[Text and item location entries]
※ ※ ※
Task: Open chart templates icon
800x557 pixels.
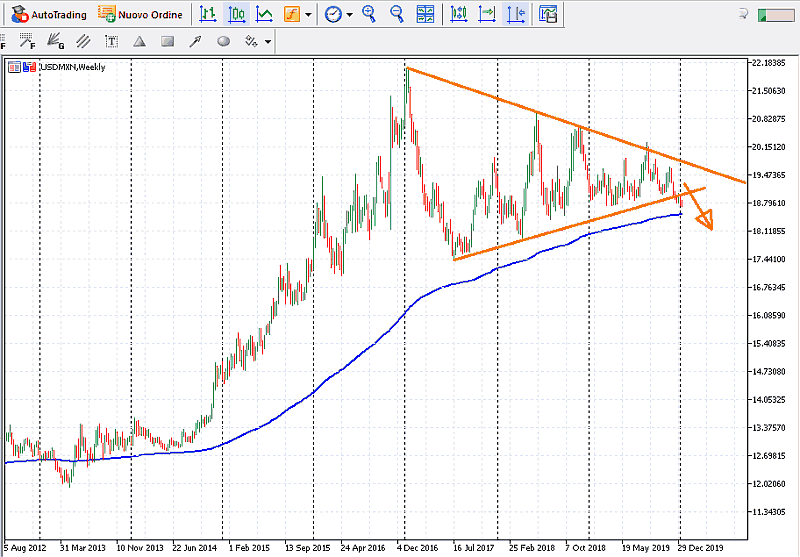Action: point(548,14)
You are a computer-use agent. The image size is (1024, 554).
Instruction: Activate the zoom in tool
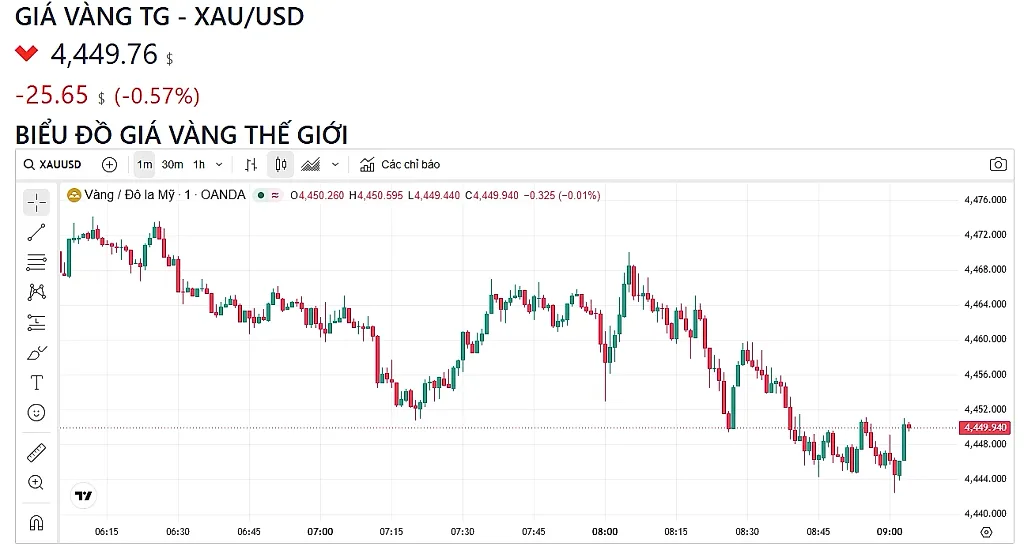click(x=37, y=483)
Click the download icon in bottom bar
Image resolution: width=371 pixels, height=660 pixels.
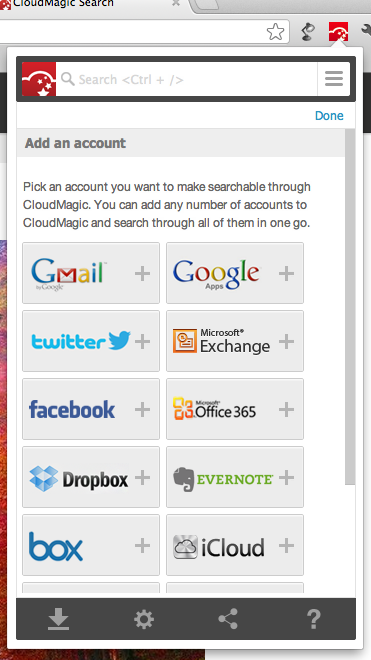click(58, 620)
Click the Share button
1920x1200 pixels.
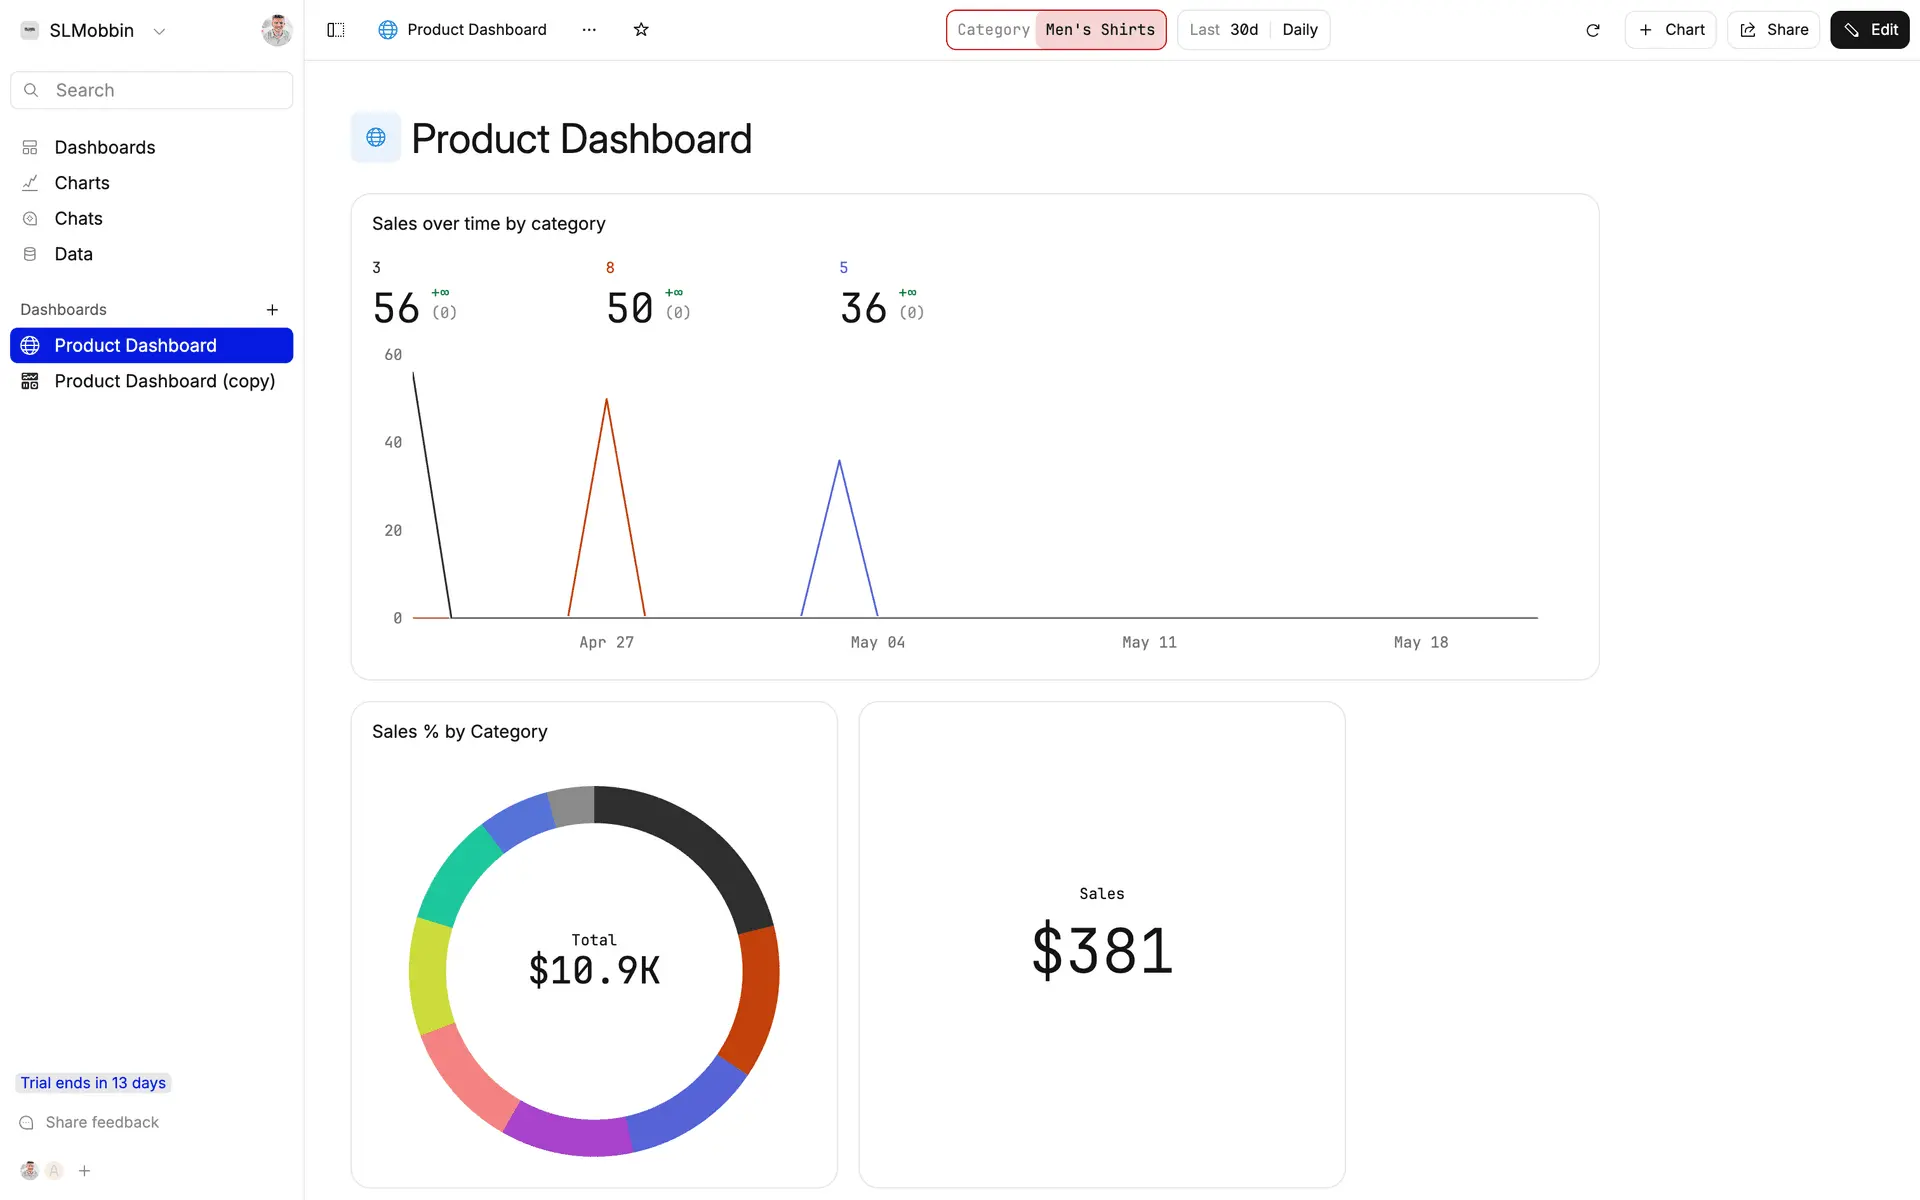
※ ※ ※
▸ **SHORT PROBLEM**
Update all of the records above by changing each "pixels" to "px" and keeping everything else the same. Leave the pictures out of your answer.

▸ **RESPONSE TO THIS EXERCISE**
Task: Open chart templates icon
800x557 px.
Action: point(548,14)
You are a computer-use agent. The image size is (1024, 554).
Instruction: Activate the zoom in tool
click(x=37, y=483)
Click the download icon in bottom bar
Image resolution: width=371 px, height=660 px.
click(58, 620)
Click the Share button
1920x1200 px.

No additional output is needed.